Interview
Na de kanker, de orkaan: Arno is weer opgestaan. ‘Ik lijk nu op Bruce Willis, zeggen ze’
‘Ik heb me de voorbije maanden niet verveeld’, zegt Arno (71). Dat is een understatement: de zanger had pancreaskanker. Toch stond hij al op een podium en treedt hij ook volgende week weer op. ‘Iedereen flipte, maar ik ben nooit bang geweest.’

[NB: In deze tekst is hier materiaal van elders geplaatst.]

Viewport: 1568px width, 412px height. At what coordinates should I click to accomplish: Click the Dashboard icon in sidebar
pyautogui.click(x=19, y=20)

“Qué pasa, godverdomme”, zong Arno in februari met een oerschreeuw, nog voor de coronacrisis de concertagenda zou slopen. Op dat ogenblik had hij al enkele maanden weet van een diagnose die geen mens ooit wil krijgen. Pancreaskanker, een van de meest vileine hufters onder de kankers. Een lege concertagenda was even het minste van zijn problemen. Een paar sessies chemotherapie en een zware operatie kregen hoogdringende voorrang.
“Qué pasa, godverdomme”, dachten wij net zo goed toen het nieuws van zijn ziekte rauw op het dak van elke fan kwam vallen. Zou Arno Hintjens de volgende onfortuinlijke soldaat in de loopgraven van de rock-’n-roll worden?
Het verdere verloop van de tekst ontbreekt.